Comment on Lemmy is a failed Reddit alternative
Gorilladrums21@lemmy.world 4 months agoI mean good for you, I’m glad you’re happy here. But here’s a question for you, do you honestly think that this platform has the potential to be more than what it is currently? Platforms come and go, true, but it’s very rare for a platform to actually appeal to the general masses. MySpace at its peak had 90 million active users, Google+ had 200 million users, Yahoo still has around 700 million people use its services. While these sites ended up being failures, they still reached mainstream status. I don’t think Lemmy will die, but I don’t see it becoming a mainstream alternative to Reddit. I see it as an upgraded version of Voat. It’s a platform that will remain niche unless something drastic changes.
vk6flab@lemmy.radio 4 months ago
I think that the missing link for the fediverse is the user interface that most users see.
This is oxymoronic given that the original Reddit looks eerily similar to Lemmy today, but it’s not just looks I’m talking about.

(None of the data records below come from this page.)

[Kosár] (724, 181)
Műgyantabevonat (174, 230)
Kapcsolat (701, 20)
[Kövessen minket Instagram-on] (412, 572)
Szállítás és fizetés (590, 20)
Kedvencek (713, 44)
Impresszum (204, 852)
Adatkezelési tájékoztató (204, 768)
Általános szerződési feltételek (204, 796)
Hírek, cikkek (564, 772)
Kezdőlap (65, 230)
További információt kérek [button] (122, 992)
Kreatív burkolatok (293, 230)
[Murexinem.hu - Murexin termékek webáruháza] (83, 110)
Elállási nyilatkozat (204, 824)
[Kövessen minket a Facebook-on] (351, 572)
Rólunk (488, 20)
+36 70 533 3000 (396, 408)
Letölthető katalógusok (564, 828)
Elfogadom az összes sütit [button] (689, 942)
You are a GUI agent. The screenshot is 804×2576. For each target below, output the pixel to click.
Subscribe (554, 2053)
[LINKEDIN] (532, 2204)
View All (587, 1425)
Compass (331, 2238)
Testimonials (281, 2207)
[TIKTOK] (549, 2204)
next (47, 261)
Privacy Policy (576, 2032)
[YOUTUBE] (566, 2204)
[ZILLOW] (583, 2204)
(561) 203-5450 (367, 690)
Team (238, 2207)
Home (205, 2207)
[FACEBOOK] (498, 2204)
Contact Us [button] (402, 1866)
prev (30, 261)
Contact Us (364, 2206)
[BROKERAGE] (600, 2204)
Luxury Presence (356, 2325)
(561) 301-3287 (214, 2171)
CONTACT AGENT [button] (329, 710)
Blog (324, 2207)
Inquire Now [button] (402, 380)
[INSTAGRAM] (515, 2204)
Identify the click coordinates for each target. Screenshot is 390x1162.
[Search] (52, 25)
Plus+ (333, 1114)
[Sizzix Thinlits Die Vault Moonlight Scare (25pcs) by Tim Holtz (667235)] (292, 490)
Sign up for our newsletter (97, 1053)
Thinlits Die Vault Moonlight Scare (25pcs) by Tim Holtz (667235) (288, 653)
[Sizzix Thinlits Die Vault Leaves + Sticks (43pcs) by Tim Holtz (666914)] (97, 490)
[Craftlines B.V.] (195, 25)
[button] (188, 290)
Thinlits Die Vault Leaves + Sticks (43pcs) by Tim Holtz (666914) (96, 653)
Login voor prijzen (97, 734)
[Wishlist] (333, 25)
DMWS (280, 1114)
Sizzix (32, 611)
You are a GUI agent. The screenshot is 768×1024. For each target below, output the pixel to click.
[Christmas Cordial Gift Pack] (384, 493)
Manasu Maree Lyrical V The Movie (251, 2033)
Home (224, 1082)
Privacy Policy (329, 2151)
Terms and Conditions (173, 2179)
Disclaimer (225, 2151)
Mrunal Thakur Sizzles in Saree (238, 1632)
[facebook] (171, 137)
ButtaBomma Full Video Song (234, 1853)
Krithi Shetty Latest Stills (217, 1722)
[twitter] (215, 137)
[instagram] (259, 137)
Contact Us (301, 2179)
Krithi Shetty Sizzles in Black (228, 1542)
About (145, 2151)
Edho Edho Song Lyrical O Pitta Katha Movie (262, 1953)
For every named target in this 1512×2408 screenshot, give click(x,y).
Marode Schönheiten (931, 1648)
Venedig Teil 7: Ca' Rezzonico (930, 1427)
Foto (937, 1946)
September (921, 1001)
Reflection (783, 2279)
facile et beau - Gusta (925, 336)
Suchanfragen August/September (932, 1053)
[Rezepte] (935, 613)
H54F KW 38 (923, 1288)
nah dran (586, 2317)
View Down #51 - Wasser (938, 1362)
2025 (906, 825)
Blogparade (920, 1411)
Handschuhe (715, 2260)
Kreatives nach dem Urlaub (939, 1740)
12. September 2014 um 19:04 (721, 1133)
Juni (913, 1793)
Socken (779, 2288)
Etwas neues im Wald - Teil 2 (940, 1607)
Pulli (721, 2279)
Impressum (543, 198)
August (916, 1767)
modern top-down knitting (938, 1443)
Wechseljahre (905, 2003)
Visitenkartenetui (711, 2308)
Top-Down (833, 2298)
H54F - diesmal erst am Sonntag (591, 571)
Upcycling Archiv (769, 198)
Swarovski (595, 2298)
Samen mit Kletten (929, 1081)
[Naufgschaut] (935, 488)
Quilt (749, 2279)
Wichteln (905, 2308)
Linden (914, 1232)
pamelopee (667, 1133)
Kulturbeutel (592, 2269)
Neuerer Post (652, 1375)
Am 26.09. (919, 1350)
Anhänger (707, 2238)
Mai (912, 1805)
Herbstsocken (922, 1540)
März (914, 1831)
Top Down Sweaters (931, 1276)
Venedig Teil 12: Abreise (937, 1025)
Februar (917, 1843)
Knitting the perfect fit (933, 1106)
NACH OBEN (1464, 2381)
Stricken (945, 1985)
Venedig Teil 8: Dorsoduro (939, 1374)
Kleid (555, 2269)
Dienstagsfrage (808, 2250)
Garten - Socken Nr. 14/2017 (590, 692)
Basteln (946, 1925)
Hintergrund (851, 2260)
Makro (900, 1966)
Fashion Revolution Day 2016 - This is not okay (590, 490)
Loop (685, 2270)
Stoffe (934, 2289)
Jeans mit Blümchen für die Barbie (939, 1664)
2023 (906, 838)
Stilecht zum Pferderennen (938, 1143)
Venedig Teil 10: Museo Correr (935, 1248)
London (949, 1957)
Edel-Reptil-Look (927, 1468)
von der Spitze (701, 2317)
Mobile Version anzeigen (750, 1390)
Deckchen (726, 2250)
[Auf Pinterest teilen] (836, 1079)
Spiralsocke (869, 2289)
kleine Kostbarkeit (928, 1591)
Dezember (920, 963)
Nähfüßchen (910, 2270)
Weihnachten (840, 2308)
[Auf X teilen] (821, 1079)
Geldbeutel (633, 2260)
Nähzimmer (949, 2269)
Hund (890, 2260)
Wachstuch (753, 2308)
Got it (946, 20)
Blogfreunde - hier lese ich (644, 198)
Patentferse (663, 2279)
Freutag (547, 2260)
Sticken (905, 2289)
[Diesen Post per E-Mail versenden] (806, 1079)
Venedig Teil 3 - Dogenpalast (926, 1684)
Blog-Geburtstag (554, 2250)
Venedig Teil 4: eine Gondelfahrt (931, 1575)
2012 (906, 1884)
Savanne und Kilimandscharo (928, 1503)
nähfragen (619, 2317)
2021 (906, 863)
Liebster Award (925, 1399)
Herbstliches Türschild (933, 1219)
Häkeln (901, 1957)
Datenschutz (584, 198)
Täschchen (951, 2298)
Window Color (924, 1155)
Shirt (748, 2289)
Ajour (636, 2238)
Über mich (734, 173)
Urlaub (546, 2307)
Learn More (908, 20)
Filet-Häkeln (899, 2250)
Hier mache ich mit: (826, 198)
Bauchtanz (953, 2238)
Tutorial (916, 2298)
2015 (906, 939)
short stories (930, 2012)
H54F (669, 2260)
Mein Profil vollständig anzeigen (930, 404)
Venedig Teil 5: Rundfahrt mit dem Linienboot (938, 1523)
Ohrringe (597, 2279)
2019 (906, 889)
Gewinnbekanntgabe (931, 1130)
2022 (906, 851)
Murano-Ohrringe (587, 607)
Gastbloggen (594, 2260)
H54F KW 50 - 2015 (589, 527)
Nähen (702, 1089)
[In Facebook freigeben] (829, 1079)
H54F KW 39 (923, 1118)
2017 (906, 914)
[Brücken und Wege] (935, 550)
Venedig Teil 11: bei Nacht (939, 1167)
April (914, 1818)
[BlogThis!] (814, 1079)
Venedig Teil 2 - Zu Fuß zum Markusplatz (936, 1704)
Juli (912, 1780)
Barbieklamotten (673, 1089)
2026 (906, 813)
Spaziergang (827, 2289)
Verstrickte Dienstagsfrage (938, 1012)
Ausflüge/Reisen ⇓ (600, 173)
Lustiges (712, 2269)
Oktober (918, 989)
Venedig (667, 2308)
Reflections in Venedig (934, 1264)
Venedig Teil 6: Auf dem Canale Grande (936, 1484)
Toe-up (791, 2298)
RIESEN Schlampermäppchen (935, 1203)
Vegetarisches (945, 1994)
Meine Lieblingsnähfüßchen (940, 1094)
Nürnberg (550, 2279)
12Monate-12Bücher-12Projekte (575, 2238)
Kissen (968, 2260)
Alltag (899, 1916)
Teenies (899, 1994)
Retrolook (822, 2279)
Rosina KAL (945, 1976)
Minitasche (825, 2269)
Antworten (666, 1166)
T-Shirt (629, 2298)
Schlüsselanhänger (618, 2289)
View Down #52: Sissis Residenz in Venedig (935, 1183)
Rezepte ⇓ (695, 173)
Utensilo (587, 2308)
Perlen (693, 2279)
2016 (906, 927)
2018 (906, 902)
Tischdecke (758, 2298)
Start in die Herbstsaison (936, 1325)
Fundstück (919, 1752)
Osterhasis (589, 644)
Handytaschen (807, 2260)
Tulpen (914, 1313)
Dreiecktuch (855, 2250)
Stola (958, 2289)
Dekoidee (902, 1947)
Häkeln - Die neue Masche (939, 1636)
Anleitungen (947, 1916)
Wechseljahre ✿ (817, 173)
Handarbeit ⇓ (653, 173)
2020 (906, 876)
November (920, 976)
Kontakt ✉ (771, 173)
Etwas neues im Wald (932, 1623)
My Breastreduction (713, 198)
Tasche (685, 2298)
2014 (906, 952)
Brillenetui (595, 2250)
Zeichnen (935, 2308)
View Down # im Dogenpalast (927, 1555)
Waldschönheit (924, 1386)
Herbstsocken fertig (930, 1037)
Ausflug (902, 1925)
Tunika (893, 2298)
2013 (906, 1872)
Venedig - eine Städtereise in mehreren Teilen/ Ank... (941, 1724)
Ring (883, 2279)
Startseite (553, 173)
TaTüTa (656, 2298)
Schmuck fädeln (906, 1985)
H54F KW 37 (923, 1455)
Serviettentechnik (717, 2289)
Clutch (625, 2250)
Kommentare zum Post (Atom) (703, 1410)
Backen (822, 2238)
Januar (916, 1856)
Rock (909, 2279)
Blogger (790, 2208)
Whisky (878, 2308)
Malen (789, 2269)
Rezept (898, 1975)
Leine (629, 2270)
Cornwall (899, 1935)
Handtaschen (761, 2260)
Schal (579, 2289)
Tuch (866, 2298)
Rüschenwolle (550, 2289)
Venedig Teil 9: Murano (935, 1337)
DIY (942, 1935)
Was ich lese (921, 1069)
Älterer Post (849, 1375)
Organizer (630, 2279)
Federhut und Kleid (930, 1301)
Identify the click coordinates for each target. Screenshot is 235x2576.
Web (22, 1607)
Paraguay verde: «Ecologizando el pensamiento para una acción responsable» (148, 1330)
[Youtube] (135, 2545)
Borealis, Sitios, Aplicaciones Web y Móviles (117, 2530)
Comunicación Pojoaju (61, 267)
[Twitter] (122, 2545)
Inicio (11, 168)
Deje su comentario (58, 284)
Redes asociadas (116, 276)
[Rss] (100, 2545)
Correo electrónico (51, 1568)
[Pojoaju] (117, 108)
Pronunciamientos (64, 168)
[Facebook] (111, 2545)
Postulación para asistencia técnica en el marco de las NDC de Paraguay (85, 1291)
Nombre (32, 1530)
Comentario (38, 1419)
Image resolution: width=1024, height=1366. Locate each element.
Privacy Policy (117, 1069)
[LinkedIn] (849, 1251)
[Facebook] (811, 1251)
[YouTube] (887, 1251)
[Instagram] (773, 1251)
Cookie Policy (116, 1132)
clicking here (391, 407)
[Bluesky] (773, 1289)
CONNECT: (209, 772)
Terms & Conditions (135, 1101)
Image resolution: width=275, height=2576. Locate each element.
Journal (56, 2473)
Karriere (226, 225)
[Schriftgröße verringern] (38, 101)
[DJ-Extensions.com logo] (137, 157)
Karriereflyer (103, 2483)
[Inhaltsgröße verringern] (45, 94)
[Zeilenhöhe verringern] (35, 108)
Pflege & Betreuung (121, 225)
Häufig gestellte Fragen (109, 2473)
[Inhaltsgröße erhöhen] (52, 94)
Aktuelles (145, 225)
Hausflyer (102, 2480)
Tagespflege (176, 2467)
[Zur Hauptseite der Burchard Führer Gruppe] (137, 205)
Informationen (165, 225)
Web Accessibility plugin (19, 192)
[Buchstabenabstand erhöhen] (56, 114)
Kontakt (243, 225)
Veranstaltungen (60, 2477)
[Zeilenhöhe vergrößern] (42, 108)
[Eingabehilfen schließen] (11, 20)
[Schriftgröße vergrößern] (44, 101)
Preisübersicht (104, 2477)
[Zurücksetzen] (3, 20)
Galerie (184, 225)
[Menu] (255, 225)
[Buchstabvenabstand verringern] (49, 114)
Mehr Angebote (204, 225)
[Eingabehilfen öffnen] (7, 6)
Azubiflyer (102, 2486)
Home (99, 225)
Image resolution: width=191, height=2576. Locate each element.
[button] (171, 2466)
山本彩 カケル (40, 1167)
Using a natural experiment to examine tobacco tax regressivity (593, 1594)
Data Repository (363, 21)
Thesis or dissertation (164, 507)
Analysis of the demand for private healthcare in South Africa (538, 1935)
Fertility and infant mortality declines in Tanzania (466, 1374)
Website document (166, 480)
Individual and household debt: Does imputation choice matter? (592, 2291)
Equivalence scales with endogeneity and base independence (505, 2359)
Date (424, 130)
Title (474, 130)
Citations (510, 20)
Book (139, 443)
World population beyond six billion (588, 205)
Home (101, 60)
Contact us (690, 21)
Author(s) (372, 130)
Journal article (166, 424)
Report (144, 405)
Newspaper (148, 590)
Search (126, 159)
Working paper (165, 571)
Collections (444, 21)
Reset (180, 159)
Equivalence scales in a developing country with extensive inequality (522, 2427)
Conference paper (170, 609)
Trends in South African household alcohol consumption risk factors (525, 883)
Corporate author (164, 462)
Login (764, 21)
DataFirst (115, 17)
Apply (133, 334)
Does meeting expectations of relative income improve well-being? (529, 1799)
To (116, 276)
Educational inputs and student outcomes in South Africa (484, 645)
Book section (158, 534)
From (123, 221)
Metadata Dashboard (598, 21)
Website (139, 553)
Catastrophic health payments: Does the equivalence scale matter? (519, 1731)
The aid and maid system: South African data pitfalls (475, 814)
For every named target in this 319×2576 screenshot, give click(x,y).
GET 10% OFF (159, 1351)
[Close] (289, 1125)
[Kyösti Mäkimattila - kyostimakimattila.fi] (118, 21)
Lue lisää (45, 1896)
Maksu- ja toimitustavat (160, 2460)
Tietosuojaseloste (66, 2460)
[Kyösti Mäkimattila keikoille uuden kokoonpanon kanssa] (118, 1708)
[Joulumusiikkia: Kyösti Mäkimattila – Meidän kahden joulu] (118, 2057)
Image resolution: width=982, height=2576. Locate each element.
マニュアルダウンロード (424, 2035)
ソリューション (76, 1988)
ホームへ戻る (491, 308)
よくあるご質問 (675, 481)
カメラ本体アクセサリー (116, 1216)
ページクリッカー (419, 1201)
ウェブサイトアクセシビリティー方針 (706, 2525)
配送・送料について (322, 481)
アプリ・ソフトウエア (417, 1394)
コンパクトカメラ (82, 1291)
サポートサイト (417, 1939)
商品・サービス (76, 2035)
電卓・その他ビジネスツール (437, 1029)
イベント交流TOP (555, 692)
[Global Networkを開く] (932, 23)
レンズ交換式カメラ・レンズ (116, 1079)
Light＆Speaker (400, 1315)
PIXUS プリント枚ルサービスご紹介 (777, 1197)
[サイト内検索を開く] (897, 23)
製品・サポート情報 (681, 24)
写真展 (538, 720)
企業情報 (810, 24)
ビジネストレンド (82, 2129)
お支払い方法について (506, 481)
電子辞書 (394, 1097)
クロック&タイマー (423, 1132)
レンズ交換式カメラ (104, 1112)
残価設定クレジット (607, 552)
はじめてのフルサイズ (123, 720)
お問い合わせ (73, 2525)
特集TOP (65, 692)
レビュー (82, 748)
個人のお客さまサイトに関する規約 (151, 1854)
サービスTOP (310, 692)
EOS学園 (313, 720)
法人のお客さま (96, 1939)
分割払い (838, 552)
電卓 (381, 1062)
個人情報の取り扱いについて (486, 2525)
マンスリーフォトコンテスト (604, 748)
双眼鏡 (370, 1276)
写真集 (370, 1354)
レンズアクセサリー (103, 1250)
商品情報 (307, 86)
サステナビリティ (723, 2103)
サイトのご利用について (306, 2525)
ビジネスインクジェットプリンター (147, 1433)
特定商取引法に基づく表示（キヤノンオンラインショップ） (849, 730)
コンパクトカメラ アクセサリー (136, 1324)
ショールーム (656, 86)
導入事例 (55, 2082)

Moderation and usability tools, bots, blocks, filtering and spam control need to go through several iterations before we can actually grow this community.
Search is another issue, as is post deletion. Right now a post vanishes, but all the stuff hanging off it is still there. This makes for a complex user experience.
Finally, Lemmy appears to be run by developers who appear to be interested in their own issues and regularly appear to dismiss issues raised by users. This is not sustainable.
I consider myself a user of the fediverse before I’m a Lemmy or Mastodon user. We have a way to go before this settles down.
nutomic@lemmy.ml 4 months ago
I would love to fix all the issues that users report, but for that we would need about ten times as many developers. The way it is we simply don’t have enough time to work on everything, and need to prioritize things.